沖縄県那覇市から浦添市までを運行している、沖縄唯一の鉄道路線「ゆいレール」。
2003年の開通から15年以上が経過し、すっかり那覇の街に馴染むようになりました。
那覇空港を起点に那覇市中心部を通り、浦添市までを結ぶゆいレールは地元の人だけでなく、観光客にとっても欠かすことのできない乗り物です。
- 那覇空港
- 国際通り
- 那覇バスターミナル
- 首里城
- 浦添城跡
といった観光地に道路の渋滞を気にせずにアクセスできます。
この記事では、そんなゆいレールの
- 歴史
- お得な乗車券
- 車両
- 沿線のおすすめ観光地
を紹介していきます。
今後沖縄旅行を考えている方は、ぜひ参考にしてみてくださいね!
目次
ゆいレールの開業までの簡単な歴史
正式名称「沖縄都市モノレール」と言い、沖縄唯一の鉄道として知られているゆいレールが開業したのは、2003年の8月でした。
最初に那覇空港〜首里を結ぶ路線として開業したゆいレールは、開業から16年後の2019年の10月に、新たに首里から浦添市のてだこ浦西まで延伸。
現在は那覇空港〜てだこ浦西間17kmを約35分で結びます。

作業指示 »
1) ゆいレールの記事によると、ゆいレールの正式名称は何か。
2) ゆいレールの記事を、最後の文の後から書き継ぐこと。

エントリ一覧 »

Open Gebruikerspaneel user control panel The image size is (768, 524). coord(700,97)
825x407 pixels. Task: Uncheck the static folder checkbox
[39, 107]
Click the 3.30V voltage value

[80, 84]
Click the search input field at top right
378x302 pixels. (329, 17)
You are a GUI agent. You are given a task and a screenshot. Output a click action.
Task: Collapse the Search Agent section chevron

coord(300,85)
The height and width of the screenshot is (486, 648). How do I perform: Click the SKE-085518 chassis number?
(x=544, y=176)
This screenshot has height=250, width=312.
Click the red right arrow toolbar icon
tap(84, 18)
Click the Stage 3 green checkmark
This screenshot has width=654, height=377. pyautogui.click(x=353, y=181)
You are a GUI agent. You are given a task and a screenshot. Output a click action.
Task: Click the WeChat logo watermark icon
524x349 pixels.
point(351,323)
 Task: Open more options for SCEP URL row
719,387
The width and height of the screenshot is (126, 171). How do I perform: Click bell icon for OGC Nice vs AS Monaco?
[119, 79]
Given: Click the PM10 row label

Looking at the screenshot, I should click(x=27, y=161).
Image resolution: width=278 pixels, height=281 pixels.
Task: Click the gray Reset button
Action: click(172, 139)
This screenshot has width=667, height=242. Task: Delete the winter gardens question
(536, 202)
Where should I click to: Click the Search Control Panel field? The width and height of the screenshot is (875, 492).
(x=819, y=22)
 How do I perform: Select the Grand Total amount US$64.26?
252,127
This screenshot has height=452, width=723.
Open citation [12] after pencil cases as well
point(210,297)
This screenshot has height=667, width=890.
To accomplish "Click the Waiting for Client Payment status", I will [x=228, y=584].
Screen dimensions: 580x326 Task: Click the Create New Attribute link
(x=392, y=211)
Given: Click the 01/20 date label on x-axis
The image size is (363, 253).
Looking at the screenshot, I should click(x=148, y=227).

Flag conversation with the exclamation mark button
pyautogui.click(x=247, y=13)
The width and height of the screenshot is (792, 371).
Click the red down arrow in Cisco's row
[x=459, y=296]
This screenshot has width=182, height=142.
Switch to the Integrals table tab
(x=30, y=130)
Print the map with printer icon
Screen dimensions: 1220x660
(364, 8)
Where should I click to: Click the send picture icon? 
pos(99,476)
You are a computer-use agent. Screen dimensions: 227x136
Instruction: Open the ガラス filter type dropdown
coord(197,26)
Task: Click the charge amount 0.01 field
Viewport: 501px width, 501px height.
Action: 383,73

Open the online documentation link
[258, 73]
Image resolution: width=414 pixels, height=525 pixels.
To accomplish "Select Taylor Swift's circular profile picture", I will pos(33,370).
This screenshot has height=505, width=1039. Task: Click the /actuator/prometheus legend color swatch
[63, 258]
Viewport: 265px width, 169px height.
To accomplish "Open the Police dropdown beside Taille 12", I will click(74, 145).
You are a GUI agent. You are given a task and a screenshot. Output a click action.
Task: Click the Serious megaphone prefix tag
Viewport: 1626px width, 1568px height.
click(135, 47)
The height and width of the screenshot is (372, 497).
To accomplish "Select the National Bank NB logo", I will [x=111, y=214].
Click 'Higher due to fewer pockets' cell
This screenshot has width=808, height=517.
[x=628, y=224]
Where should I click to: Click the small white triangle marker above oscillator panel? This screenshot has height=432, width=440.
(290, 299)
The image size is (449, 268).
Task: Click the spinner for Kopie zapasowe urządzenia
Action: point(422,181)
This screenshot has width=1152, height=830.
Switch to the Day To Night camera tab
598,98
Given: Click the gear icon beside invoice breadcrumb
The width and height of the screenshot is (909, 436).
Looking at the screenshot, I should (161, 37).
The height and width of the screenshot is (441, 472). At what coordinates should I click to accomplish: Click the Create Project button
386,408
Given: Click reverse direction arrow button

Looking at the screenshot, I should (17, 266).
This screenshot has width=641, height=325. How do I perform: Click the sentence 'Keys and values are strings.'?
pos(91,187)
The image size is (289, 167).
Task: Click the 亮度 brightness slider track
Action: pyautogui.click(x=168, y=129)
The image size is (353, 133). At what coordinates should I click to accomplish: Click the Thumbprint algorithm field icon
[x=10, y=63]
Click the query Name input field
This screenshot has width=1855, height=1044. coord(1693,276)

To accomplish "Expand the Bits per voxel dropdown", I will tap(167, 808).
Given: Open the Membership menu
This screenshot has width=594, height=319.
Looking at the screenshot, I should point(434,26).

解答一覧 »
1) 沖縄都市モノレール

2)
沖縄がアメリカから返還された前後の1960〜70年頃から、沖縄県は経済発展が進みマイカーが普及。
それによって都市部では渋滞がしばし起こるようになり、社会問題となっていました。
これによって政府は、「沖縄振興開発計画」を推進。
沖縄県と国が共同となって、沖縄県に新しい鉄道を導入することが検討されるようになったのです。
色々議論された結果、モノレールを造ることに決定。
1982年に「沖縄都市モノレール株式会社」が設立され、本格的にモノレールの建設の計画が進んでいきました。
しかし、沖縄県民の間では交通手段が自家用車やバスが中心として定着しているため、
建設したところでモノレールなんて乗る人いるの?
という悲観的な声も一部から出ていました。
大正時代に「沖縄県営鉄道」という鉄道が那覇市を中心に運転していたことはありますが、その鉄道も太平洋戦争の戦局悪化で廃止。
これ以来沖縄では長く鉄道がない状態が続いたので、そうした意見が出て来るのは当然といえば当然なんでしょうが…。
それでも沖縄県や国への特許申請や、路線を開通するにあたって沖縄を走る路線バスの会社との交渉、モノレールのルート決め等、様々な交渉や申請を終わらせ、工事が着工したのは会社設立から14年後の1996年でした。
その後、モノレールの愛称も決定。
琉球方言でゆいまーる(ゆい=協働、まーる=順番 順番に労力交換をして相互で補助するという意味)から「ゆいレール」という愛称になりました。
工事中に、作業現場から不発弾が見つかったりするなどの困難はありましたが、2003年、見事にゆーレールは開通したのです。
ゆいレールは、那覇空港を拠点として那覇市中心部を結んでいることから、空港利用者の利用が多く、那覇空港がより市街地から近くなって便利になりました。
もちろん、通勤通学の足としても利用されていて、さらなる発展が期待されるモノレールです。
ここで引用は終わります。